§ Given entries
----
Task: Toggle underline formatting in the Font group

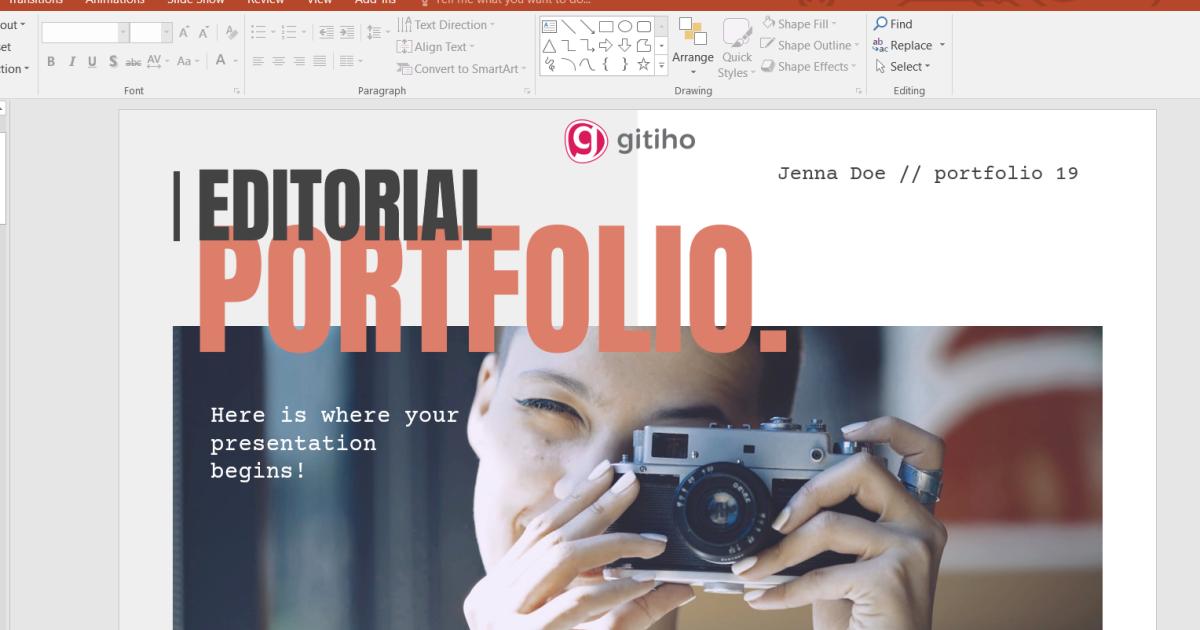Action: click(x=90, y=61)
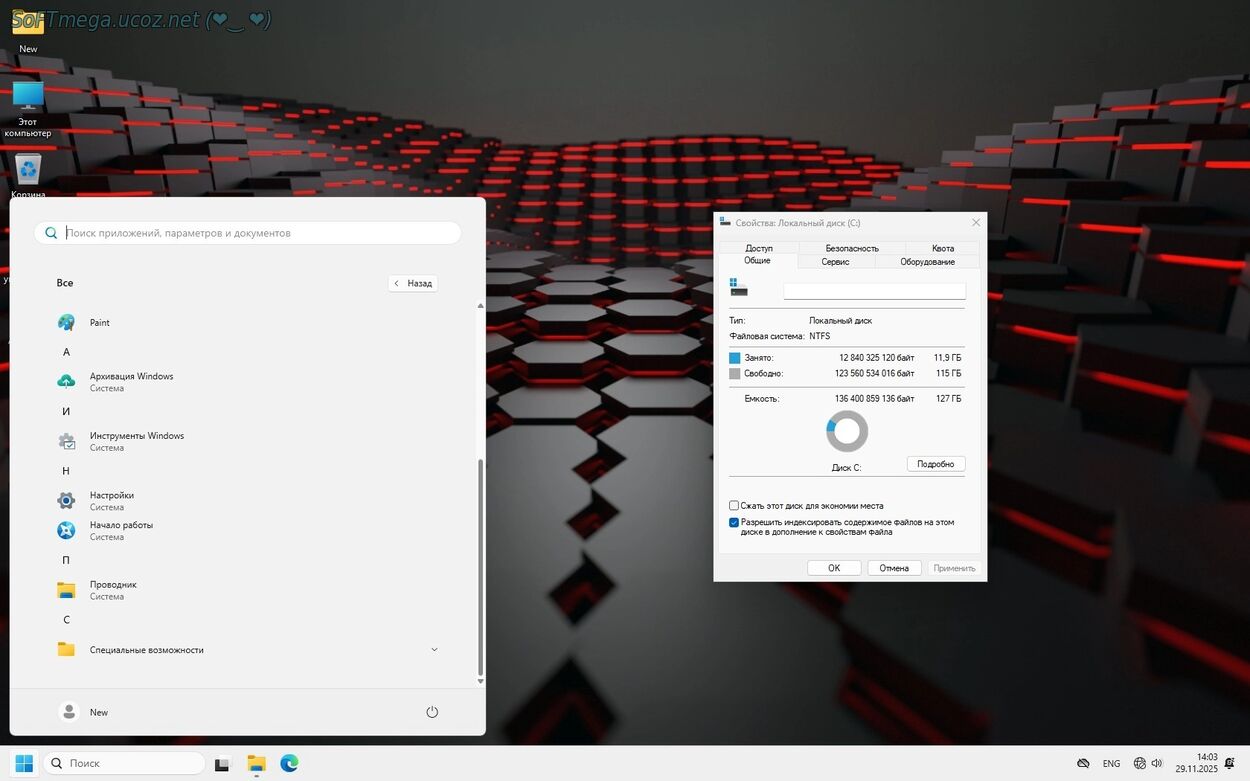The width and height of the screenshot is (1250, 781).
Task: Click the Windows Start button
Action: [24, 763]
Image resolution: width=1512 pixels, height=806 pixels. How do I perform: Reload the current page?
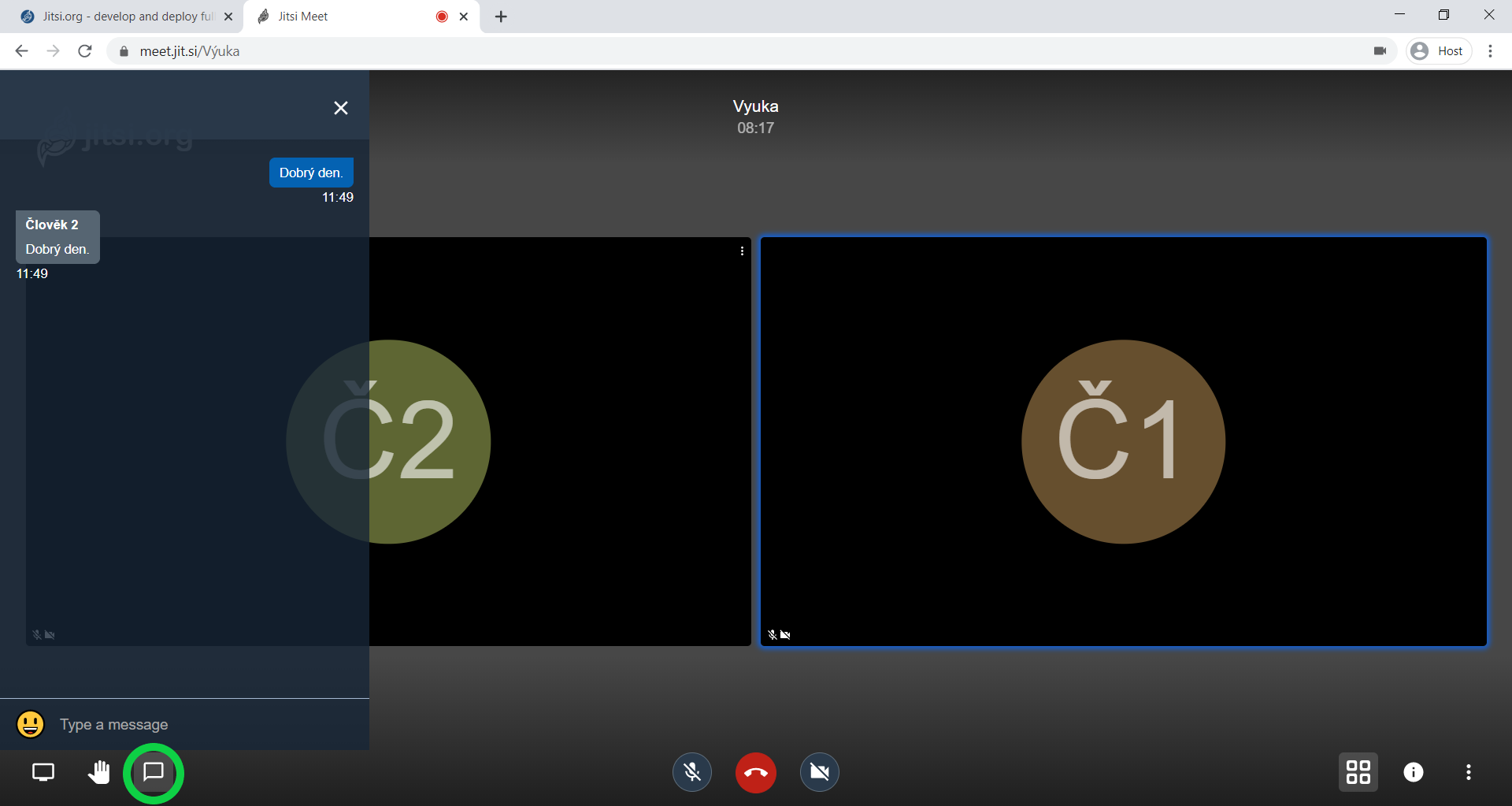click(85, 51)
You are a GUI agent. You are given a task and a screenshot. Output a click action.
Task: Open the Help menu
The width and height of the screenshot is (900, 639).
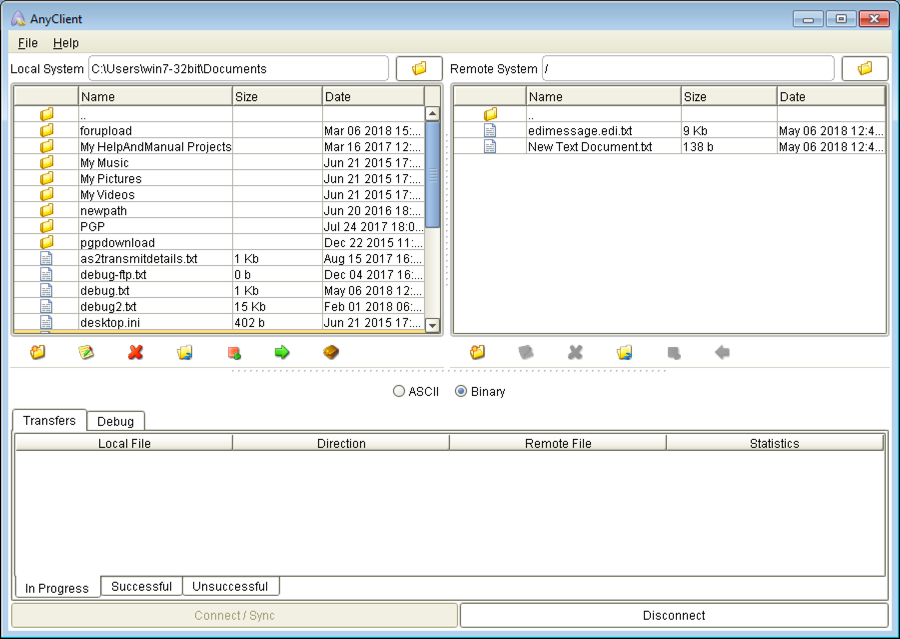coord(65,43)
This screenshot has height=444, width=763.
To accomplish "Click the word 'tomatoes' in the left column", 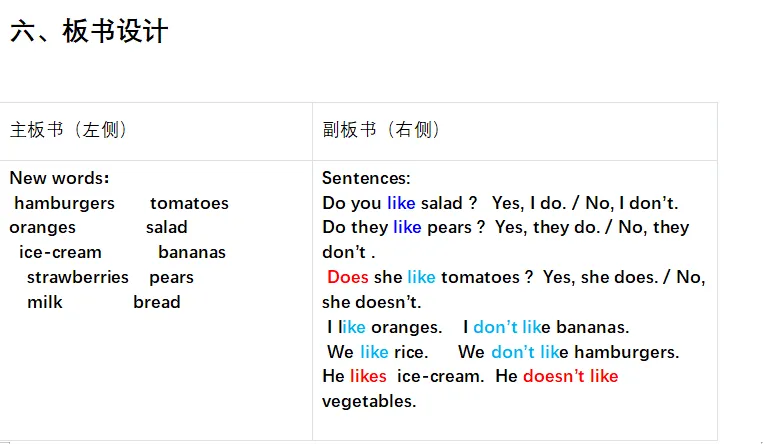I will 189,203.
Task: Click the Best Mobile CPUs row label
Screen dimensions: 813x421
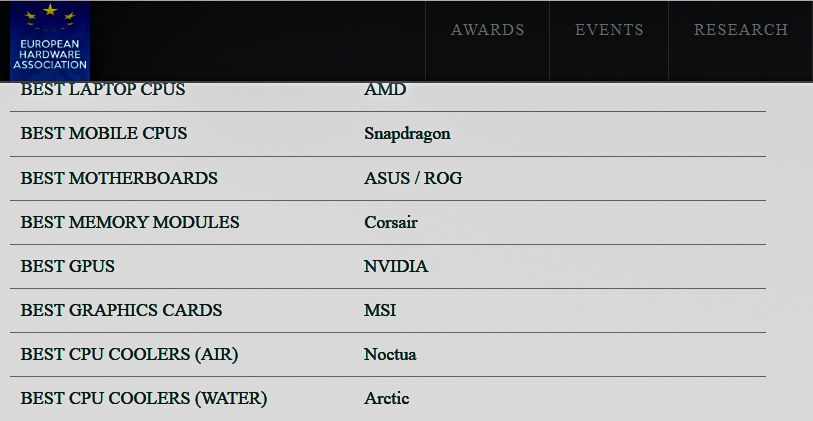Action: click(104, 134)
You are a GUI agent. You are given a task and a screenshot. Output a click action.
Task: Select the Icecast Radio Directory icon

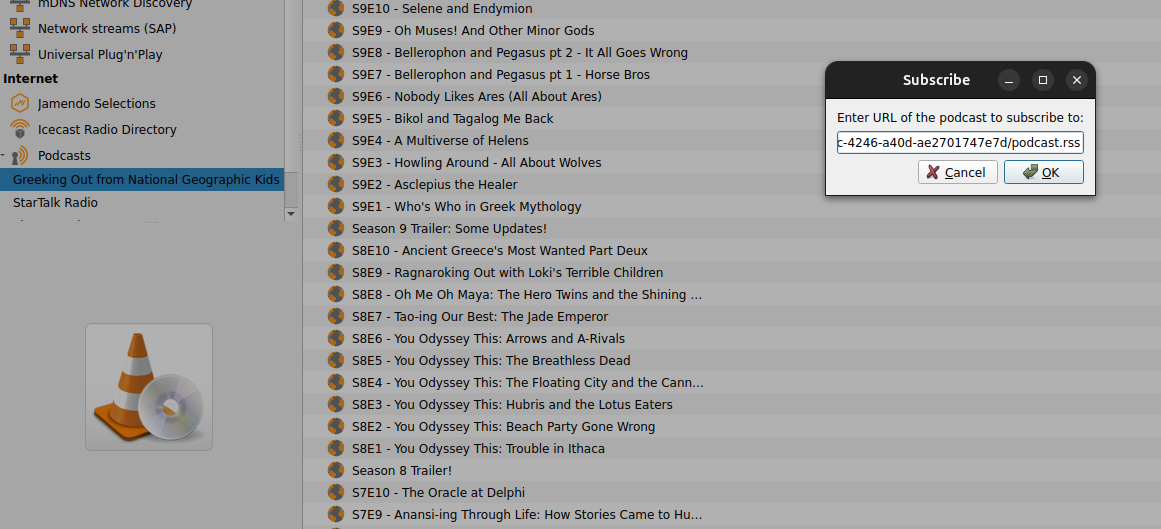click(19, 129)
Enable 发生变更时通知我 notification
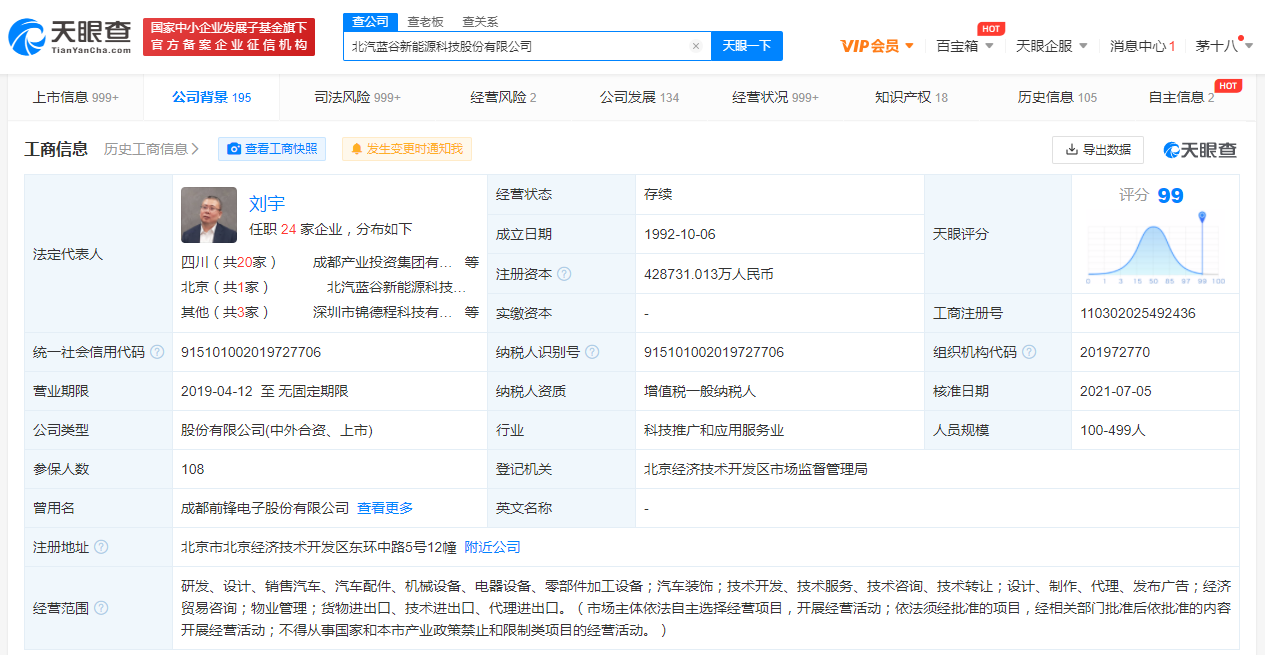The width and height of the screenshot is (1265, 655). coord(406,149)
----
§ Problem details
Exactly as written, reproduce the lines from the one containing "Task: Select the Icecast Radio Directory icon" through the last line of the entries above, and leave every picture out.

§ Written solution
Task: Select the Icecast Radio Directory icon

click(19, 129)
Enable 发生变更时通知我 notification
The width and height of the screenshot is (1265, 655). coord(406,149)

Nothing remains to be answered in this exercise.